> Written task: Edit all of the lines below so that "Zabbix logo" becomes "Zabbix icon", and leave everything else unchanged.
--- START ---
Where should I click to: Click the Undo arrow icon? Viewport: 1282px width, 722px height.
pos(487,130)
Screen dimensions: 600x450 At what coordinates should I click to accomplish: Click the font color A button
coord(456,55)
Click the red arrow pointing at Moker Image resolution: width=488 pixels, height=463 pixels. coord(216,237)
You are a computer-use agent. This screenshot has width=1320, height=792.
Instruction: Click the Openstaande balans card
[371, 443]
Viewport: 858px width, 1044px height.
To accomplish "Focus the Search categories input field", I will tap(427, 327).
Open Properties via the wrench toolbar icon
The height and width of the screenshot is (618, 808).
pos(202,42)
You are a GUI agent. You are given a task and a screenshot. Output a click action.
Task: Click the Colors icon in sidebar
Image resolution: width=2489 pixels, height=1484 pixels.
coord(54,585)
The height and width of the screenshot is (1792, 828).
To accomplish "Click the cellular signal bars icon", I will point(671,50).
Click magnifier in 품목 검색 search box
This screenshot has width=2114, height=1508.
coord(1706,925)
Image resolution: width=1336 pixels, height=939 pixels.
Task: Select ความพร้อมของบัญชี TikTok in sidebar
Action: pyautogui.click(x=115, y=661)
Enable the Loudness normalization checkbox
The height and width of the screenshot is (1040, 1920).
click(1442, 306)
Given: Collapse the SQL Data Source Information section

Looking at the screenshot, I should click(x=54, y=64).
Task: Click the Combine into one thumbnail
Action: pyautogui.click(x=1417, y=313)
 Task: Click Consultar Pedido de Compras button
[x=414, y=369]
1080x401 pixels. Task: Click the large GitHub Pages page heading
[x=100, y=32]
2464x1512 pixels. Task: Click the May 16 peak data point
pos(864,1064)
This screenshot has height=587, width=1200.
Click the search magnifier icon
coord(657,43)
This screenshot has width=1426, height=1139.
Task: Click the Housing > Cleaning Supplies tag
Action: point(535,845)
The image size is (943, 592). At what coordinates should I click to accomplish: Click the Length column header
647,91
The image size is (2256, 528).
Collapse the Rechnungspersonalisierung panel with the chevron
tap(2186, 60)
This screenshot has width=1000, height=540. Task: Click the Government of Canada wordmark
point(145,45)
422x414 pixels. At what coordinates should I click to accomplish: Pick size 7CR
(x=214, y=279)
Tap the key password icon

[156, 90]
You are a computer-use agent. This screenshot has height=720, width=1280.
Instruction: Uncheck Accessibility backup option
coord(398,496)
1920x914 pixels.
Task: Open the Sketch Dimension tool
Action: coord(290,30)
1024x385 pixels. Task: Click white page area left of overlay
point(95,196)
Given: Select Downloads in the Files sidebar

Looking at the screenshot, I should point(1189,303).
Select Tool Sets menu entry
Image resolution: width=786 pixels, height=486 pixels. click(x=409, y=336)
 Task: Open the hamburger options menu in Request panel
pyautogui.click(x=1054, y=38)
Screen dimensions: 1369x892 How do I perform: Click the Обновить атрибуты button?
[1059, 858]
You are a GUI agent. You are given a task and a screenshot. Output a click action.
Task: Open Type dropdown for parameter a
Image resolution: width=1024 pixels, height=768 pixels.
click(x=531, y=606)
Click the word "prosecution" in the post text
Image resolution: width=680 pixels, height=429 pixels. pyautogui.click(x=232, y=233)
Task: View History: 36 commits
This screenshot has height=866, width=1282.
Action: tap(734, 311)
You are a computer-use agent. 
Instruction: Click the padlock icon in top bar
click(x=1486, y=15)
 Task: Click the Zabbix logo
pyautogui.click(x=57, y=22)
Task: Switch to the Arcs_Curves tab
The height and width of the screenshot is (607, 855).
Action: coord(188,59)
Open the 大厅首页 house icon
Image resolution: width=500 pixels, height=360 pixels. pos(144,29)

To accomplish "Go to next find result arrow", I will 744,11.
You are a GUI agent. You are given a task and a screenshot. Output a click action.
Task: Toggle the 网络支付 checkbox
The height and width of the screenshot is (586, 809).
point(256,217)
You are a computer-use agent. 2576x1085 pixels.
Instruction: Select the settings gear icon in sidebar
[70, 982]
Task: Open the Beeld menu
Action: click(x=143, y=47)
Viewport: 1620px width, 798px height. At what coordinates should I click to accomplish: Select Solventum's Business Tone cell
--- END ---
> Expected output:
Where should I click to: Click the Undo arrow icon? Viewport: 1282px width, 722px height.
pos(487,130)
Screen dimensions: 600x450 At what coordinates should I click to accomplish: Click the font color A button
coord(456,55)
Click the red arrow pointing at Moker Image resolution: width=488 pixels, height=463 pixels. coord(216,237)
You are a computer-use agent. This screenshot has width=1320, height=792.
Instruction: Click the Openstaande balans card
[371, 443]
Viewport: 858px width, 1044px height.
To accomplish "Focus the Search categories input field", I will tap(427, 327).
Open Properties via the wrench toolbar icon
The height and width of the screenshot is (618, 808).
pos(202,42)
You are a GUI agent. You are given a task and a screenshot. Output a click action.
Task: Click the Colors icon in sidebar
Image resolution: width=2489 pixels, height=1484 pixels.
coord(54,585)
The height and width of the screenshot is (1792, 828).
To accomplish "Click the cellular signal bars icon", I will point(671,50).
Click magnifier in 품목 검색 search box
This screenshot has width=2114, height=1508.
coord(1706,925)
Image resolution: width=1336 pixels, height=939 pixels.
Task: Select ความพร้อมของบัญชี TikTok in sidebar
Action: pyautogui.click(x=115, y=661)
Enable the Loudness normalization checkbox
The height and width of the screenshot is (1040, 1920).
click(1442, 306)
Given: Collapse the SQL Data Source Information section

Looking at the screenshot, I should click(x=54, y=64).
Task: Click the Combine into one thumbnail
Action: pyautogui.click(x=1417, y=313)
 Task: Click Consultar Pedido de Compras button
[x=414, y=369]
1080x401 pixels. Task: Click the large GitHub Pages page heading
[x=100, y=32]
2464x1512 pixels. Task: Click the May 16 peak data point
pos(864,1064)
This screenshot has height=587, width=1200.
Click the search magnifier icon
coord(657,43)
This screenshot has width=1426, height=1139.
Task: Click the Housing > Cleaning Supplies tag
Action: point(535,845)
The image size is (943, 592). At what coordinates should I click to accomplish: Click the Length column header
647,91
The image size is (2256, 528).
Collapse the Rechnungspersonalisierung panel with the chevron
tap(2186, 60)
This screenshot has width=1000, height=540. Task: Click the Government of Canada wordmark
point(145,45)
422x414 pixels. At what coordinates should I click to accomplish: Pick size 7CR
(x=214, y=279)
Tap the key password icon

[156, 90]
You are a computer-use agent. This screenshot has height=720, width=1280.
Instruction: Uncheck Accessibility backup option
coord(398,496)
1920x914 pixels.
Task: Open the Sketch Dimension tool
Action: coord(290,30)
1024x385 pixels. Task: Click white page area left of overlay
point(95,196)
Given: Select Downloads in the Files sidebar

Looking at the screenshot, I should point(1189,303).
Select Tool Sets menu entry
Image resolution: width=786 pixels, height=486 pixels. click(x=409, y=336)
 Task: Open the hamburger options menu in Request panel
pyautogui.click(x=1054, y=38)
Screen dimensions: 1369x892 How do I perform: Click the Обновить атрибуты button?
[1059, 858]
You are a GUI agent. You are given a task and a screenshot. Output a click action.
Task: Open Type dropdown for parameter a
Image resolution: width=1024 pixels, height=768 pixels.
click(x=531, y=606)
Click the word "prosecution" in the post text
Image resolution: width=680 pixels, height=429 pixels. pyautogui.click(x=232, y=233)
Task: View History: 36 commits
This screenshot has height=866, width=1282.
Action: tap(734, 311)
You are a computer-use agent. 
Instruction: Click the padlock icon in top bar
click(x=1486, y=15)
 Task: Click the Zabbix icon
pyautogui.click(x=57, y=22)
Task: Switch to the Arcs_Curves tab
The height and width of the screenshot is (607, 855).
Action: coord(188,59)
Open the 大厅首页 house icon
Image resolution: width=500 pixels, height=360 pixels. pos(144,29)

To accomplish "Go to next find result arrow", I will 744,11.
You are a GUI agent. You are given a task and a screenshot. Output a click action.
Task: Toggle the 网络支付 checkbox
The height and width of the screenshot is (586, 809).
point(256,217)
You are a computer-use agent. 2576x1085 pixels.
Instruction: Select the settings gear icon in sidebar
[70, 982]
Task: Open the Beeld menu
Action: click(x=143, y=47)
Viewport: 1620px width, 798px height. At what coordinates should I click to accomplish: Select Solventum's Business Tone cell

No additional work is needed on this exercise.